# HOW TO COMPLETE THIS TASK
Beginning at the line that holds "Task: Click Remove Line for HP 564 Yellow", repeat every line through the last line of the material, exactly, and drop any pictures.

-*-*-

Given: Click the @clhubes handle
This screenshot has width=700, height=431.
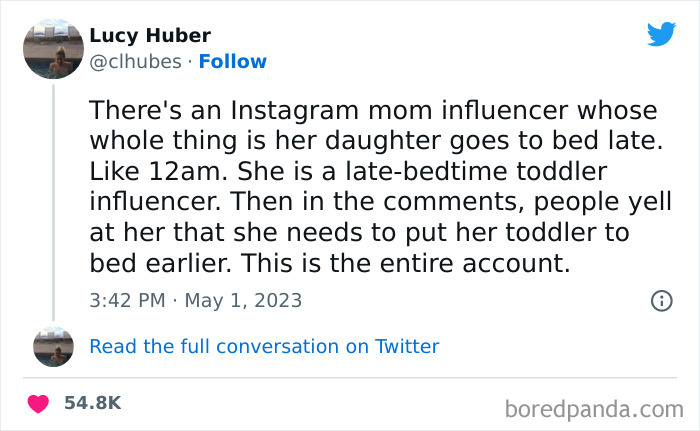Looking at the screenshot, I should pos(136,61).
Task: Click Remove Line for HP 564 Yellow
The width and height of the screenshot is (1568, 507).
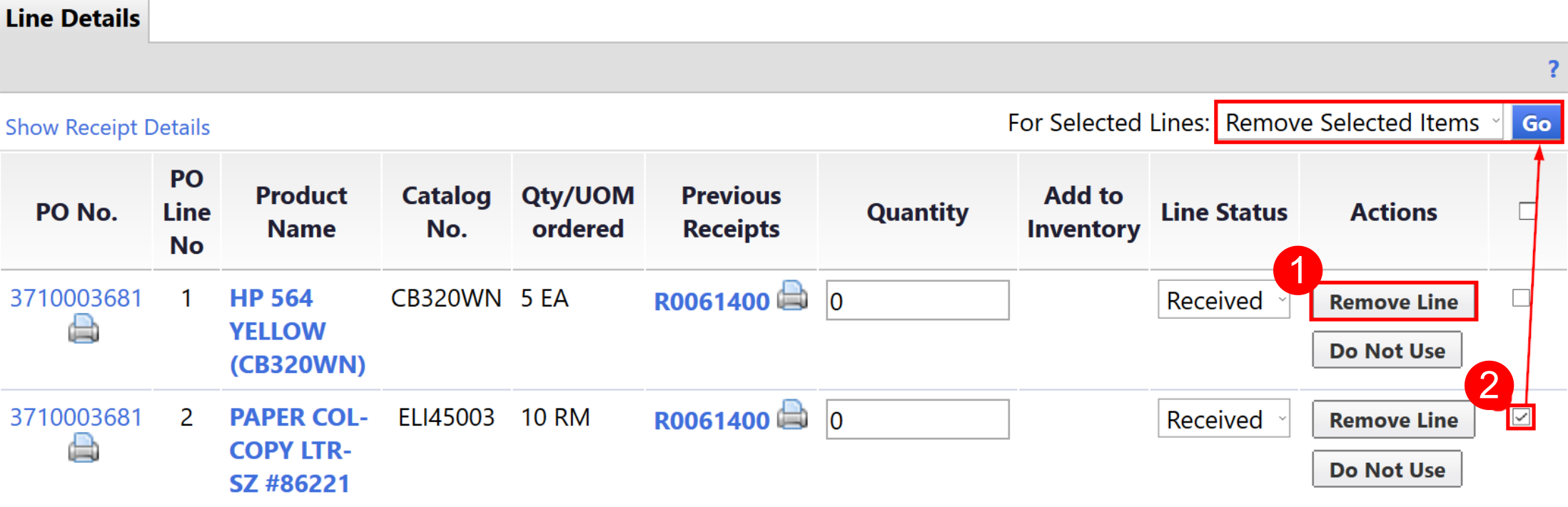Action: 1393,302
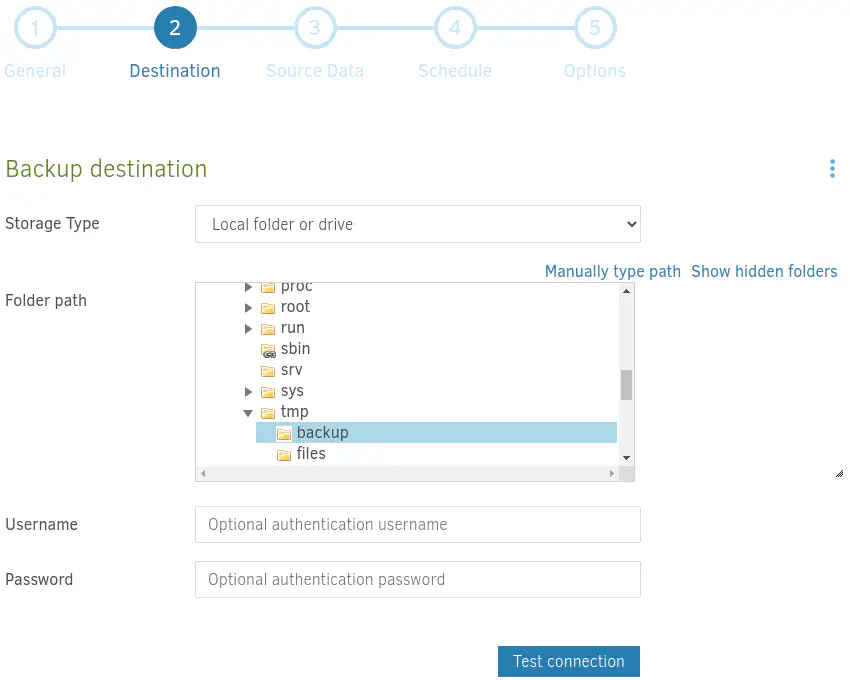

-*-*-

# EXERCISE RESULT
Task: Click Remove Line for HP 564 Yellow
The width and height of the screenshot is (1568, 507).
Action: 1393,302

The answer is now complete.